DATA RECORDS:
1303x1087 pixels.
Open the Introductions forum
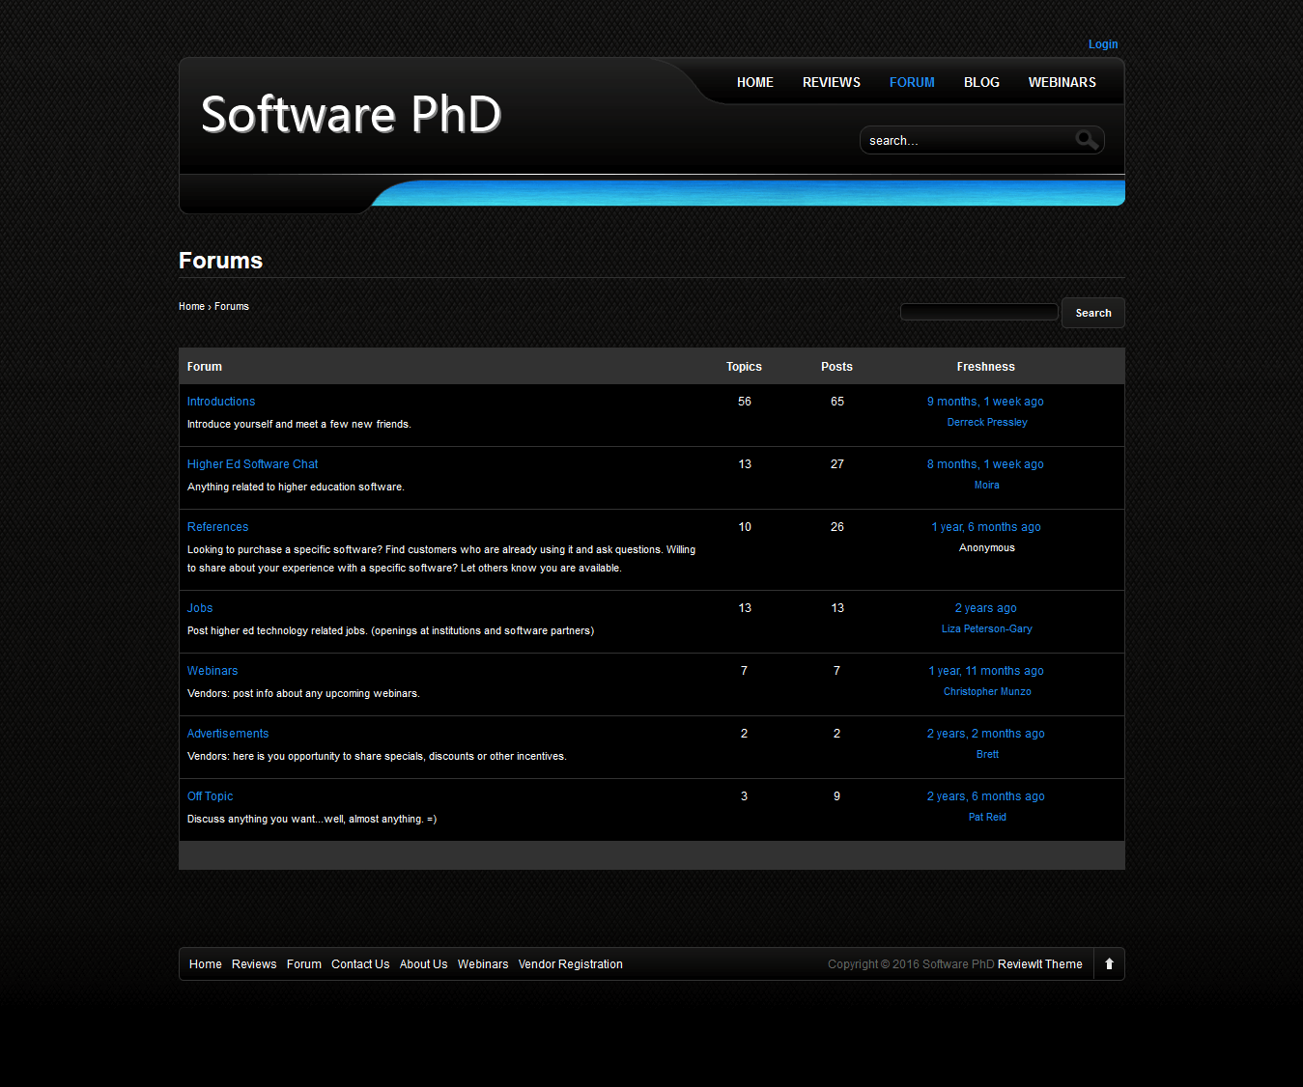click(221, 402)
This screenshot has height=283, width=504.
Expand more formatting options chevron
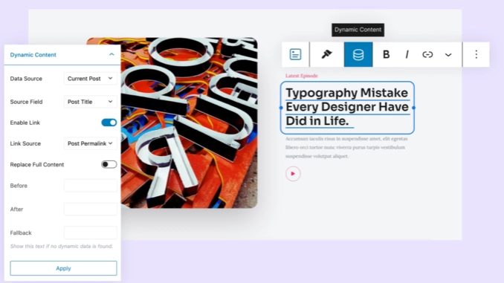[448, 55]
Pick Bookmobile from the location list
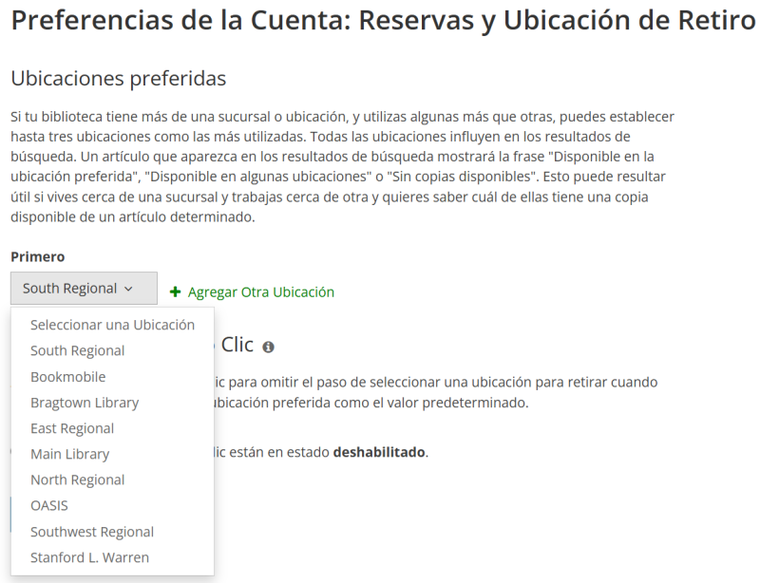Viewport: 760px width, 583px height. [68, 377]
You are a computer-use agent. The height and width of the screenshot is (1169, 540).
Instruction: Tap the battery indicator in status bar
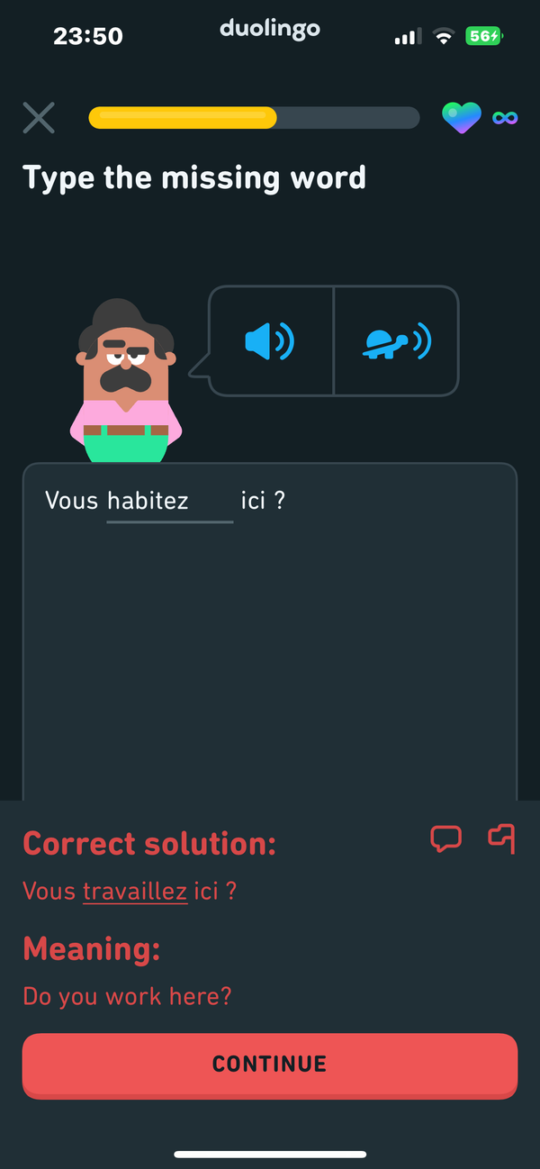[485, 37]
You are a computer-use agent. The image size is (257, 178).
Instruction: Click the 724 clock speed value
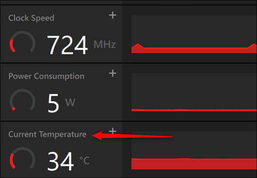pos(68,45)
...
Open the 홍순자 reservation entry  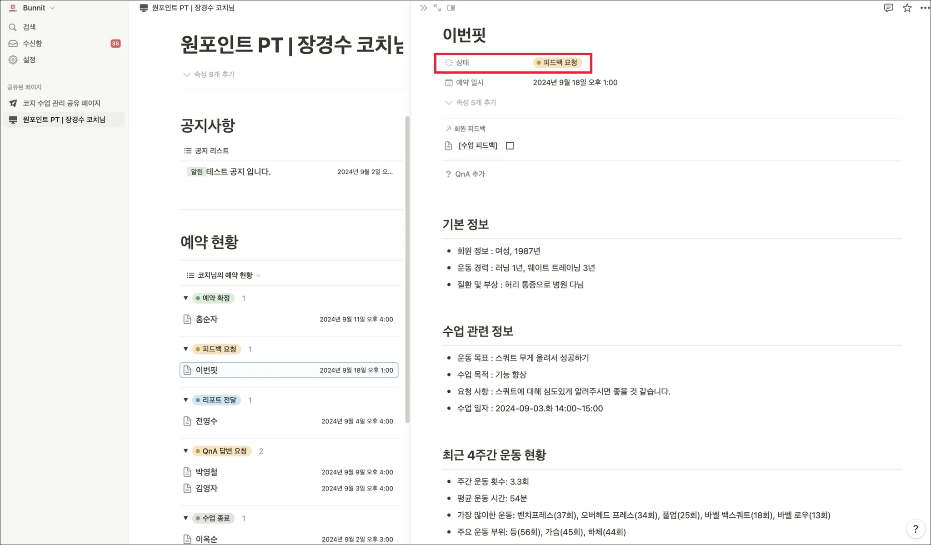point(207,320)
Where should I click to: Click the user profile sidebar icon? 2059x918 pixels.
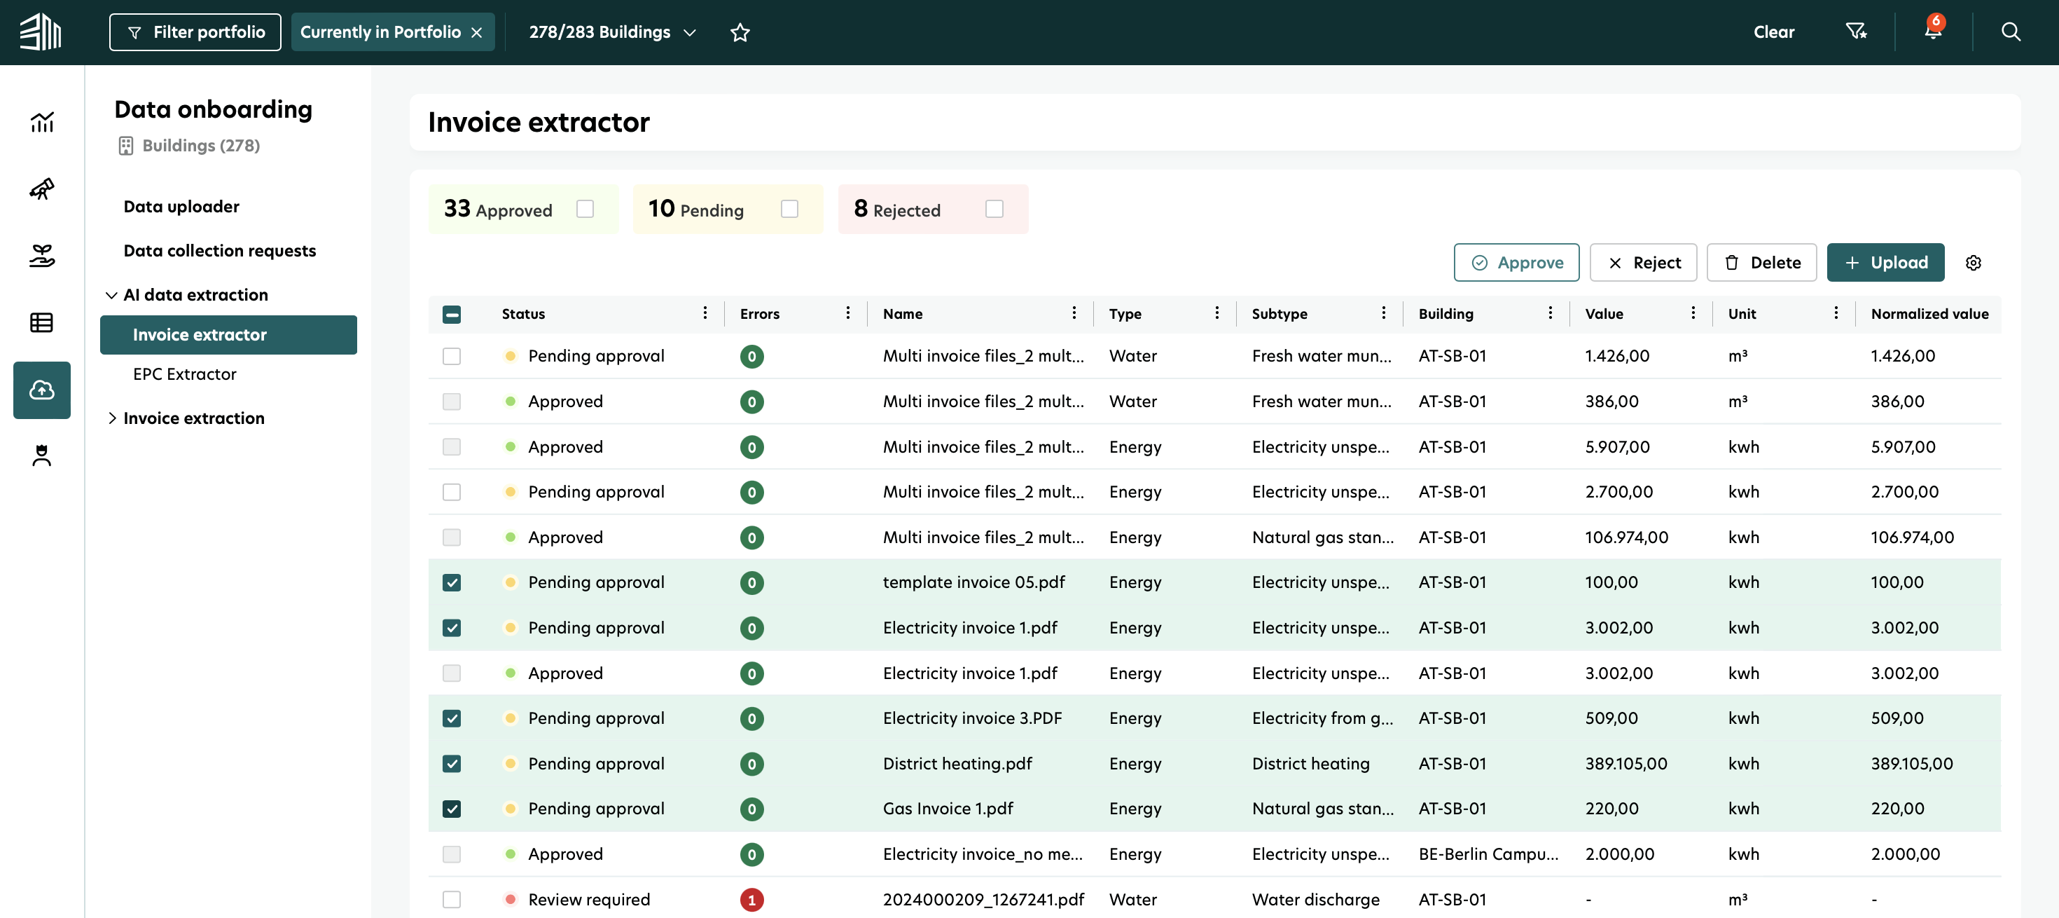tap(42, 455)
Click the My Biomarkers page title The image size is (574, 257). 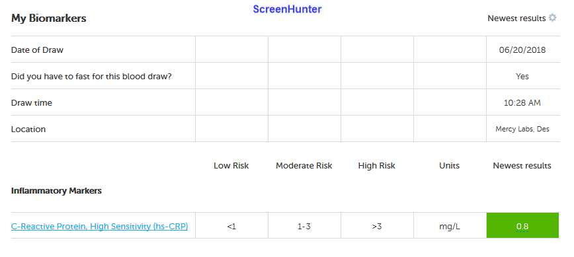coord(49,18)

YOUR OBJECTIVE:
List each line in the entries above that contains the string "computer", copying the whole line. Case counts.

TASK SOLUTION:
You are a computer-use agent. The height and width of the screenshot is (1169, 540).
You are a computer-use agent. The image size is (257, 178).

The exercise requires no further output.